She left to try a relationship with an old BF and was planning on moving to another state. They had some conversations on line and she believed that he was her soul mate.

I mostly have given her space. I believe deep down she loves me but the responsibilities of life and the normal routine combined with a new romance and the choice for her seemed clear.

Her relationship with the other man did not work out, and she moved directly into another relationship, that one was not working out either so she moved into another dating situation.

Many of the things she has done are very MLC. I love her and believe I know her soul and that she is a wonderful person, the hard part is nobody, not even her, knows where this is going to go.

She called me about a month ago and asked if she could wear her wedding rings and try again. I said that I would be willing to do that. She wanted to go to counseling and try to make it work. She told me how messed up her life was and how she had no idea what reality is. She loved me and missed me and that I am still her best friend.

Two days went by and she said “I will just cheat on you again.” I know this is because the OM came back into the picture for a little bit. So I know she is not really over him. She knows she should be, but is not. I again gave her space and time and was just polite.

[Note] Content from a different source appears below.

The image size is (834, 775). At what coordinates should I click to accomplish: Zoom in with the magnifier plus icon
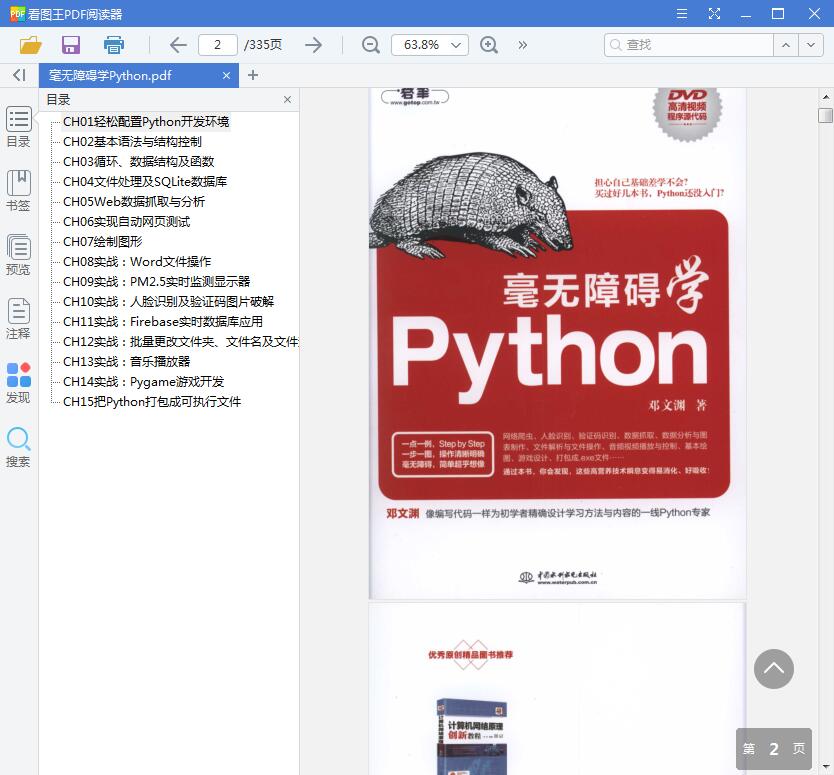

The other night I told her that I was not going to keep doing favors for her if she is unwilling to do any for me. I said friendship is a two way boat. She said she was sorry and that has started a new “connection” phase.

So the last week she has started texting more and has asked me and the girls out to dinner. She cried when she said goodbye to my daughter that I am adopting. She has been open and honest about trying to get her life straight and has gone out of her way to bring me stuff when I was sick.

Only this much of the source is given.